Oh no, not at all ... I wrote a book, which is a compilation of articles of mine about dreaming about being a tycoon ... and in that book it's clear that I am not out to get businesses, businesspeople. But what I am opposed to are dirty practices, dishonest practices by businesspeople who are bold enough to break the law in a country where the law does not function. Then they become large and very rich and they have a conglomerate.

For me, a conglomerate is a person or a group which has a lot of businesses. In Indonesia, "conglomerate" has the connotation of a big company, a giant company. Actually, it's a group or family with a lot of firms. I explain that clearly in my book. Because of that, and because it was well-known, I have recently come to distinguish between "white" conglomerates and "black" conglomerates, by which I mean those who are corrupt. I am not out to get the white conglomerates, only the black ones because of their really dirty practices ...

But are they the rule, not the exception, or the exception, not the rule?

They are the exception to the rule. That's why in the book, I talked about their practices of deceit... and it's clear in there that I didn't make any type of generalization. This is very important, because the bad conglomerates, the ones who felt threatened and disturbed by me, launched a counterattack. And one part of that counterattack was to portray me as someone who was antibusiness, which is untrue. And the evidence is in my writings from 1989 on ... But despite all that, despite the fact that it's all clear, in my books, in my articles, these tycoons -- one of the most vocal ones is Sofyan Wanandi, but there are many -- say that Kwik is antibusiness, anti this, etc.

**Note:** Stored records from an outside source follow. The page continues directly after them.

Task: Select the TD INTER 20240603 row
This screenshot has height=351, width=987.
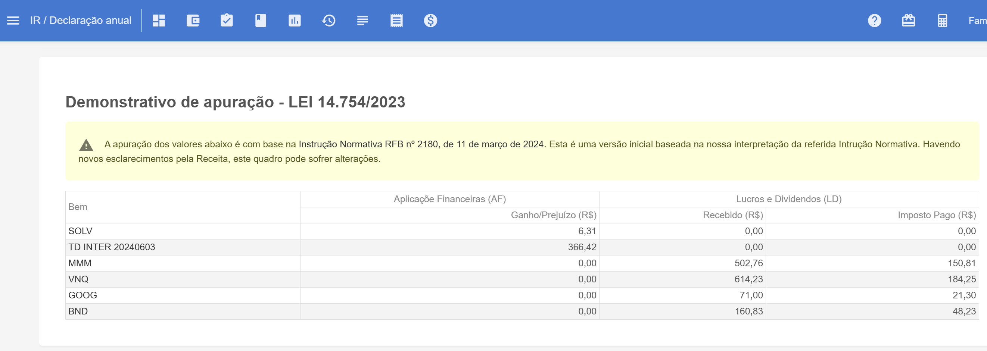Action: [111, 247]
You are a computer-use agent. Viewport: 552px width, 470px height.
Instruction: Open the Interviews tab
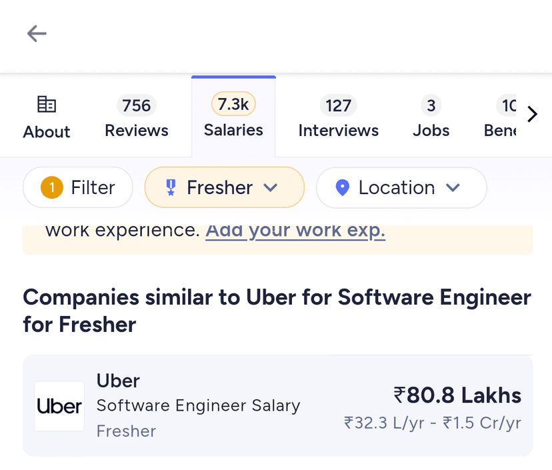coord(338,117)
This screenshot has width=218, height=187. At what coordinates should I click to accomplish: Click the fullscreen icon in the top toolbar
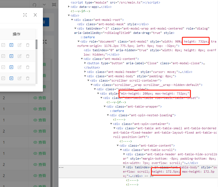54,4
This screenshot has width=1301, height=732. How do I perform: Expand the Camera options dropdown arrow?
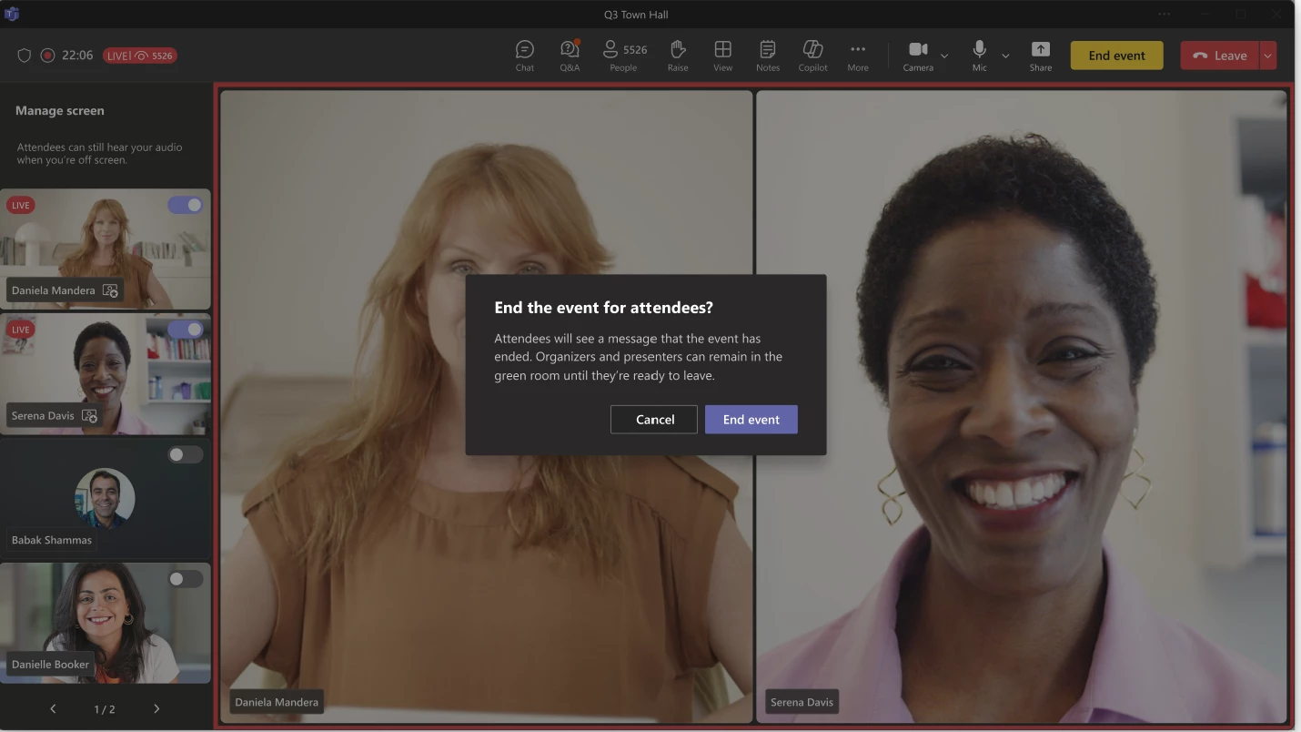tap(944, 56)
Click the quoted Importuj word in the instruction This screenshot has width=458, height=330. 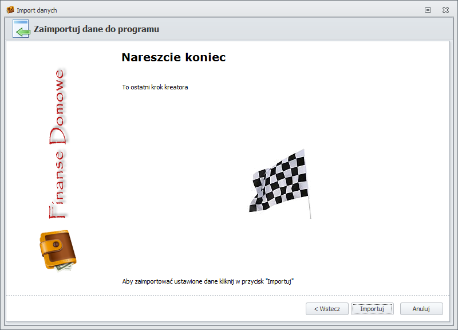[x=280, y=281]
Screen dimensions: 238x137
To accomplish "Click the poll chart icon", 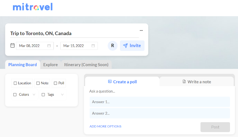I will pyautogui.click(x=110, y=82).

It was a deliberate campaign and it became serious when PDI Perjuangan won the most votes in the elections, and the sense was that if Megawati became president, I would have an active role in the government. And they became very scared ... Of course, they could not rattle Megawati, but they kept on at Gus Dur for months before his election, telling him not to even think of putting me in the Cabinet: 'he is antibusiness, unfriendly to the market, all of his businesses went bankrupt' ... But when Gus Dur believes in someone, it cannot be shaken ... The attack continued until I left the Cabinet -- that I failed, that the economic team was weak, that I had no thinking whatsoever, that nobody understood in what direction I was going. And the campaign was extraordinary, and was in the newspapers, and eventually made it to foreign newspapers ...

It was such an immense campaign that it ultimately reached Gus Dur, that I was weak, that I was not up to the job of being a minister, that I had done nothing prestigious. Maybe that entered into his thinking, maybe not ... Apart from the steambath issue (his office was besieged by protesters after reports he owned a share in a steambath, but Kwik said he sold his share in 1982), there's a smear campaign against my competency, that I didn't have a sense of urgency, that I didn't have a sense of crisis, that I was hopeless at teamwork, all those things which continue up to now. But all of it is contradicted by the reality because I can show the facts that I was successful during those 10 months. So what do you want? ...

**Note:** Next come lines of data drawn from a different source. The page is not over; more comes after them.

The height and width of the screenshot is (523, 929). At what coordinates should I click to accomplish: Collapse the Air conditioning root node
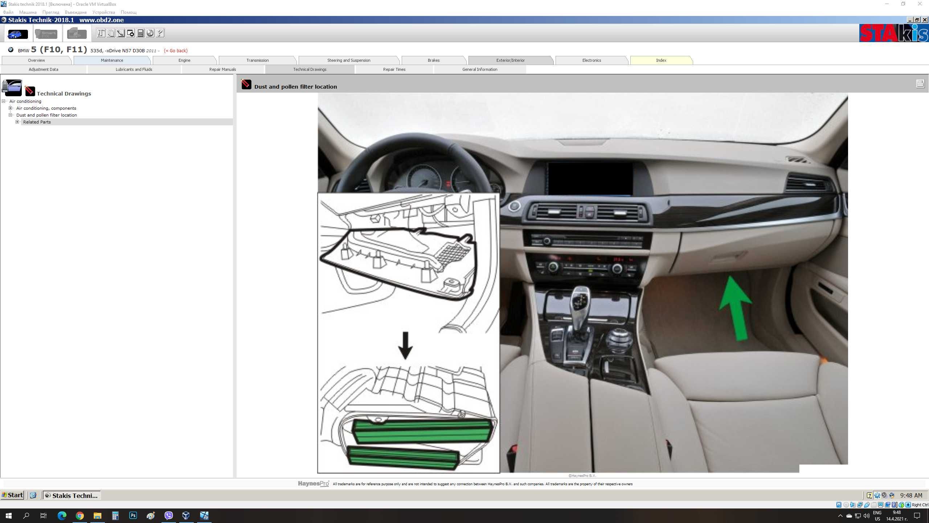(4, 101)
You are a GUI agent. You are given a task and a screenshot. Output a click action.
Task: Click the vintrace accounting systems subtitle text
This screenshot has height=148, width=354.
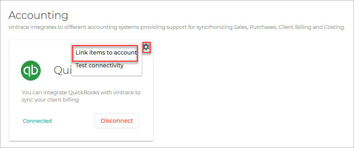click(x=176, y=27)
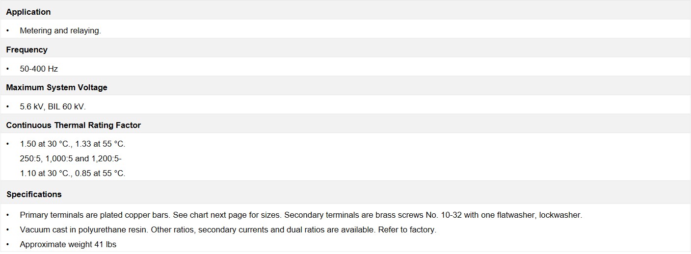Click the 'Metering and relaying.' text
Screen dimensions: 691x254
coord(60,30)
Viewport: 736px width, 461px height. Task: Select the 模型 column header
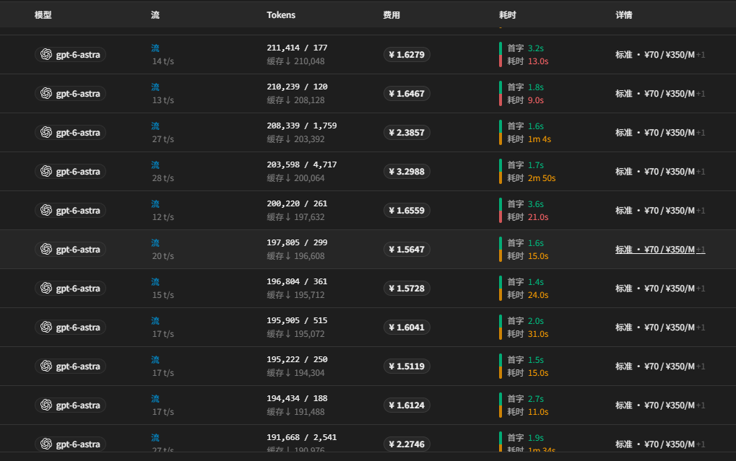tap(43, 15)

You seem a proud man. It must have been hard for you to keep silent during all the criticism.

Oh, I suffered a lot during those months, but now I must come back to the way I really am ...

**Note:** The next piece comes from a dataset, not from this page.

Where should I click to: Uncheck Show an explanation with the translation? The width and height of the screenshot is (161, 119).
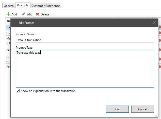(x=18, y=91)
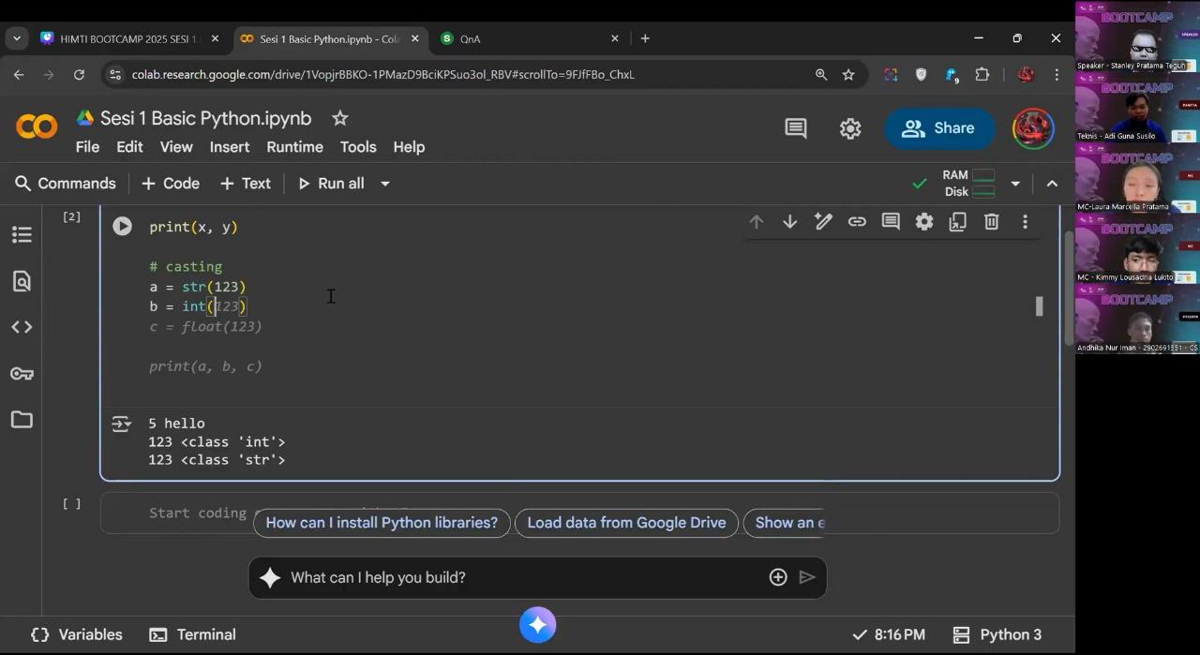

Do you have any regrets -- about taking the position, anything you did as minister, about being quiet?

No, not at all. I regret being quiet, but it was only for a few months, and now I am back ...

You acknowledge that you have made a lot of enemies. Were you ever threatened?

Once I was invited to breakfast and the person said to me, "You know, someone could pay someone to have you killed". But I thought, well, I have millions of people behind me, supporting me. They could try to do that but then see what happens.

In a different time, would you ever want to be a minister again?

Yes, if the situation was different. If sometime Gus Dur died or something and Megawati became president, and if she wanted me to, then I would have to because we have been through so much together, such difficult times, 27 July (the takeover of PDI headquarters), there was nobody who wanted to know us ... you never know.